Passt er zu deiner Arbeit?
Ja, wenn
- du Reifen füllst, ausbläst und aufblasbare Dinge befüllst
- das Gerät oft den Platz wechselt und leicht sein soll
- du keine Lust auf Ölwechsel und Kondensatablass hast
- du kurze Einsätze fährst und danach ohnehin Pause ist
Nein, wenn
- du Druckluftnagler oder Schlagschrauber betreiben willst
- du lackieren oder sandstrahlen möchtest
- du längere Zeit am Stück Luft brauchst
- der Kompressor ohnehin an einem festen Platz steht
Wer sich in der rechten Spalte wiederfindet, sollte gleich zu einem Gerät mit Behälter greifen.

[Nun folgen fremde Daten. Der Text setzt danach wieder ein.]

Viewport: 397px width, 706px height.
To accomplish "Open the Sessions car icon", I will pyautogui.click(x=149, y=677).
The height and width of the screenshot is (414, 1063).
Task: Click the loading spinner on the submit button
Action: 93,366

Schon sechs Liter machen den Unterschied, wie der Metabo Basic 160-6 W OF in derselben Größenordnung zeigt.
Drei Alternativen, die sich lohnen zu vergleichen
Derselbe Hersteller mit Kessel: Güde Airpower 190/08/6
Der große Bruder bringt einen Sechs-Liter-Kessel mit und bleibt ansonsten bei der bekannten Auslegung, ölfrei und für den mobilen Einsatz gedacht. Er ist der naheliegende Schritt, wenn dir beim 180/08 genau das eine Bauteil fehlt. Er ist entsprechend schwerer und größer.
Wenn es solider sein soll: Metabo Basic 160-6 W OF
Metabo baut in derselben Klasse einen Sechs-Liter-Kompressor mit Druckminderer und Manometer, dazu Überlastschutz und Kondensatablass. Er ist deutlich teurer, dafür bekommt man ein Gerät, das man an eine Druckluftleitung hängt und nicht nur an einen Schlauch.
Wenn es noch mobiler sein soll: Scheppach Airforce 7
Der Airforce 7 zielt auf denselben Einsatz und ist noch stärker auf Transport ausgelegt. Wer den Kompressor überwiegend im Auto mitführt und selten in der Werkstatt braucht, findet hier den kompakteren Zuschnitt. An der Grundfrage nach dem Luftvorrat ändert auch er nichts.